Re: Is it an orientation or a preference: It matters because of rights. ie; if Polyamory is an orientation it could legally be required to allow poly marriages. If it’s a preference there’s no such protection.
From my original post:
We’ve spent so much time digging our heels into the idea that an “identity” is more valid if it’s not a “choice” - that if something is genetic, or chemical, or whatever, it’s somehow more real or less subject to judgment.
People often insist that discrimination against a certain identity is not okay because it’s not a choice, or is okay because it is a choice. Our pride anthems sing “born this way.” But where does all that come from? I think it’s worth investigating this strange value system we’ve set up.

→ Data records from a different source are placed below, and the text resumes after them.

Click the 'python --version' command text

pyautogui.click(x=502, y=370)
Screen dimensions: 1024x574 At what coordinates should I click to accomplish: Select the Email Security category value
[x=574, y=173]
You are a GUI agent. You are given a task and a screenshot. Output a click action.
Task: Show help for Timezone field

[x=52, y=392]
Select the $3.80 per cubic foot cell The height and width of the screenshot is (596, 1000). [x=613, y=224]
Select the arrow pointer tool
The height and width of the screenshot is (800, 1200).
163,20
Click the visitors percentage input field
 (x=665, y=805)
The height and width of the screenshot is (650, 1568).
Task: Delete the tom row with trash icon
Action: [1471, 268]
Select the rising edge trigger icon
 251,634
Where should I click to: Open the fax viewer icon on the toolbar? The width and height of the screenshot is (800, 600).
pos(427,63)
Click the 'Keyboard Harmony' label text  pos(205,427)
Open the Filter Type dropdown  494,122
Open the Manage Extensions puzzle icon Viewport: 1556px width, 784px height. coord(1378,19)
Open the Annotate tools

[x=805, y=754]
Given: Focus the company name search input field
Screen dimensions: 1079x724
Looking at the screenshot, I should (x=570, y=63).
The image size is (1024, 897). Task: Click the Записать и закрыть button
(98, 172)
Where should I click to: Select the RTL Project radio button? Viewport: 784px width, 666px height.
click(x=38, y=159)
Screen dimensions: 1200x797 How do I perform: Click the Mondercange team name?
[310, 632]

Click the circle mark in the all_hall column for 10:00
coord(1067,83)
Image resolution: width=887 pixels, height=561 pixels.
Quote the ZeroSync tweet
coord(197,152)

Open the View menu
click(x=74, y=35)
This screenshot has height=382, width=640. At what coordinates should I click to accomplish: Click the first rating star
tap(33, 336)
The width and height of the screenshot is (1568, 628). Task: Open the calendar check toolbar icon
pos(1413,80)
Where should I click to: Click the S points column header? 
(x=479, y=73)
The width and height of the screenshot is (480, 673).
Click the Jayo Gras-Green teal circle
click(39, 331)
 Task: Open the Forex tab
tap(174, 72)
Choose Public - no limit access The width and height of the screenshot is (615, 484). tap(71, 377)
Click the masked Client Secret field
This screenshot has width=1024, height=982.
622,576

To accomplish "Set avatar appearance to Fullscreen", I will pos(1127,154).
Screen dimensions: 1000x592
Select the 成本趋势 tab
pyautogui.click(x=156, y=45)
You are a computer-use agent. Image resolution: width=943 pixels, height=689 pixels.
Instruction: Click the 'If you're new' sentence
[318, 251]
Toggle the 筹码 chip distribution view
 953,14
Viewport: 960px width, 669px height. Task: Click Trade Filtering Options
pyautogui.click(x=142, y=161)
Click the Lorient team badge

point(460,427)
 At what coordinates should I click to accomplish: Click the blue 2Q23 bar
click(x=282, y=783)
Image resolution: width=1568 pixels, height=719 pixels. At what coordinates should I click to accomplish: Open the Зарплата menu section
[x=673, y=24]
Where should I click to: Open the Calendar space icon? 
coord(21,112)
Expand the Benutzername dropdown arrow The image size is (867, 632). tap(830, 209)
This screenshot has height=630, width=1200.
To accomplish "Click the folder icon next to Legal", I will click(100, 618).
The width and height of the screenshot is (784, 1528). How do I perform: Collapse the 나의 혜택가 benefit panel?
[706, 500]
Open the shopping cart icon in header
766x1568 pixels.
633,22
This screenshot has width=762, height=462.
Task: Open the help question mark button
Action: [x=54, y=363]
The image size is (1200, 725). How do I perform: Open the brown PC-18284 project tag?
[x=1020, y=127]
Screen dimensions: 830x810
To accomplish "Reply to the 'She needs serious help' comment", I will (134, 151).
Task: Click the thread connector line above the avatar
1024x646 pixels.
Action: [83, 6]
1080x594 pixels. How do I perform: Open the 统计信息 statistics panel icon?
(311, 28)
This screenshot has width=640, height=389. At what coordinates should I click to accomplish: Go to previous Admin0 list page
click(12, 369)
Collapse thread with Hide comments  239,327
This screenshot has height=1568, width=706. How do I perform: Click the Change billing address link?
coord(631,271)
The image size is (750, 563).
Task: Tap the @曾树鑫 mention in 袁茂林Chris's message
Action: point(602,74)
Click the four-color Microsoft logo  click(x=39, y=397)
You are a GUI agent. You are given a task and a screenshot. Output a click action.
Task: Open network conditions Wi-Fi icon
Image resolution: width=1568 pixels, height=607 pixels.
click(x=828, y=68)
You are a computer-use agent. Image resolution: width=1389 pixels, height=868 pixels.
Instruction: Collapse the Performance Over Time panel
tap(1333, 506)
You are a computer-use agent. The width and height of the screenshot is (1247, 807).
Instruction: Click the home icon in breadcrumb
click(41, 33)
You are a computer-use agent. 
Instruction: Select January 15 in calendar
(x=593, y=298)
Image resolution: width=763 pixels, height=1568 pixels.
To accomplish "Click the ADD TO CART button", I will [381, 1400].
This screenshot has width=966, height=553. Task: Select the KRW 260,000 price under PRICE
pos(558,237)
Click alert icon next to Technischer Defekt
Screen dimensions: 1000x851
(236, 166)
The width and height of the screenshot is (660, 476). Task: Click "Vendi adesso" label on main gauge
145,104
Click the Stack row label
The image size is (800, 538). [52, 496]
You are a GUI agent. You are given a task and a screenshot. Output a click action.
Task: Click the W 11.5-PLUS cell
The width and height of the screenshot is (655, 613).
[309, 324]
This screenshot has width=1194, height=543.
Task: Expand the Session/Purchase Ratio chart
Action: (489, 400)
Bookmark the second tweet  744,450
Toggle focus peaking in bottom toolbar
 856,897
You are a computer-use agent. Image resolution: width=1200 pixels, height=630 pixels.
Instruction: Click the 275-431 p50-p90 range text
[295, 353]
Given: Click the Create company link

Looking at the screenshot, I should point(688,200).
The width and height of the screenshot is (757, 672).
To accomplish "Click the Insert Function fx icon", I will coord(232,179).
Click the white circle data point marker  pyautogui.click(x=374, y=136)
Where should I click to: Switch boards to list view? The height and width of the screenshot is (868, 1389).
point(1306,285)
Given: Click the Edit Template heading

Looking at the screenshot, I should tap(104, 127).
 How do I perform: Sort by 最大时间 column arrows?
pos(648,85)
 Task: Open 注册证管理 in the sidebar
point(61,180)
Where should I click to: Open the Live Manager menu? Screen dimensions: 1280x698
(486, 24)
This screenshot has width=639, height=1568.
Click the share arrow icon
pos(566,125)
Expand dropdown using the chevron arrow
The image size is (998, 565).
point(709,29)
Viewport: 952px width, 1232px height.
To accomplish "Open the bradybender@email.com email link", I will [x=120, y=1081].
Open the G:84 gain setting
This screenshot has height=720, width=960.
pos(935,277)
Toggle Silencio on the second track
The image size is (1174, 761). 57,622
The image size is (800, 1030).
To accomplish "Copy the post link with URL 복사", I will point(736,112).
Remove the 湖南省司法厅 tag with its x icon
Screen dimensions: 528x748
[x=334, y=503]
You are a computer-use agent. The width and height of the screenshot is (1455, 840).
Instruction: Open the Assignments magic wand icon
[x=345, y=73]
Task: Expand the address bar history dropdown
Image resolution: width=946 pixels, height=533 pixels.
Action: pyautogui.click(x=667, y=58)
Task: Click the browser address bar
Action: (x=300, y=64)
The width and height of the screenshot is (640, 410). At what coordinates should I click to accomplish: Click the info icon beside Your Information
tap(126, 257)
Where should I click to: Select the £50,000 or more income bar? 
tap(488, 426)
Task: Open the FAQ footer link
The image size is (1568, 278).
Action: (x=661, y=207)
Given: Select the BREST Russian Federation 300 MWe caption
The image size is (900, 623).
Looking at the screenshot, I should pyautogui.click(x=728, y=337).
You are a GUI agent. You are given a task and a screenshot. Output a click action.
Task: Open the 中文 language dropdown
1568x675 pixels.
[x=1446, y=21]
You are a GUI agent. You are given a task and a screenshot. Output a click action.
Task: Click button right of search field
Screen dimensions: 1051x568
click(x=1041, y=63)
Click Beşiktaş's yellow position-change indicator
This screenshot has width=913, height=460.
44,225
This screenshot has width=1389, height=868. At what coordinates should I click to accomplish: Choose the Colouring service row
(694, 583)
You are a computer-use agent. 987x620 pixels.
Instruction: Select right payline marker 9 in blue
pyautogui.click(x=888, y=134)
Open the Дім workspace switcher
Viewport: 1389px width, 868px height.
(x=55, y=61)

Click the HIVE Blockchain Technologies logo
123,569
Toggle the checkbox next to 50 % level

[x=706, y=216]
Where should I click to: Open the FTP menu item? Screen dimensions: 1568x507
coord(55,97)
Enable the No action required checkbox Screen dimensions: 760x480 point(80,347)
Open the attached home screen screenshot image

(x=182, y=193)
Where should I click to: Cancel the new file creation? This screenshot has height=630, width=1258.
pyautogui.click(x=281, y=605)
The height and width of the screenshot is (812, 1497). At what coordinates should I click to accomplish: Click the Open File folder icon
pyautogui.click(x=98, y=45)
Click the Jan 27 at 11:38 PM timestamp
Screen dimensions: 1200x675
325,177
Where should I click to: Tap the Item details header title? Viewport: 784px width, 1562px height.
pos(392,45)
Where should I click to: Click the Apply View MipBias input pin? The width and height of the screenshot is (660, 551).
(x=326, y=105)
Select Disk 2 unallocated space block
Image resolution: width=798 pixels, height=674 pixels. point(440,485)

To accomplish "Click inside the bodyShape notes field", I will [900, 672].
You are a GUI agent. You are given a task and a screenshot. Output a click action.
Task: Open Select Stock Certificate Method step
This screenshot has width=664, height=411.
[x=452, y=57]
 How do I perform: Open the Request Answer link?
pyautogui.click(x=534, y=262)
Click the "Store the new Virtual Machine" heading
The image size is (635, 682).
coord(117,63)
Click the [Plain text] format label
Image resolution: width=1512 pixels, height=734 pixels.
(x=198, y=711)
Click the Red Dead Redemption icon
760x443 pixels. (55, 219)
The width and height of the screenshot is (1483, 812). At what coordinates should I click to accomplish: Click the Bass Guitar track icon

So I already addressed that idea, for one. It’s true that we have this value system in America that something should be legally protected if it’s a “born this way” orientation, but we don’t think “preferences” qualify for certain rights. My question is: why?
Maybe if we spent some of the energy that’s currently going to bickering about whether polyamory is a way of being vs way of doing, and instead questioned the value system that has us convinced that this is a super important issue, we could change the discourse around how the government polices relationships and how we understand a diversity of identities, rather than fracturing an already small and misunderstood community.
Also, it’s not exactly true, in America at least, that “preferences” aren’t legally protected. American voters and politicians, especially those on the right wing who argue the loudest that being gay is a “choice” and shouldn’t be legally protected, are pretty quick to defend their right to buy the size of soda they prefer, educate their kids in the way they prefer, own the weapons they prefer, have the doctor (or lack thereof) that they prefer. Owning guns, homeschooling your kids, buying big sodas, and wanting to not have Obamacare are not orientations - they’re preferences - and yet plenty of Americans want to classify them as “rights.”
So while you’re not exactly wrong, you’re not exactly right, either. The point I’m making is that yes, we live in a world that says we have to claim an “orientation” in order to argue that we should be able to visit our loved ones in the hospital, share child custody rights, etc. - and I think that’s kind of screwed up. And I’m more interested in looking at how this weird value system tricks us into turning on people who could be our allies than arguing about whether my experience of polyamory as an orientation is more valid than someone else’s experience of polyamory as a preference.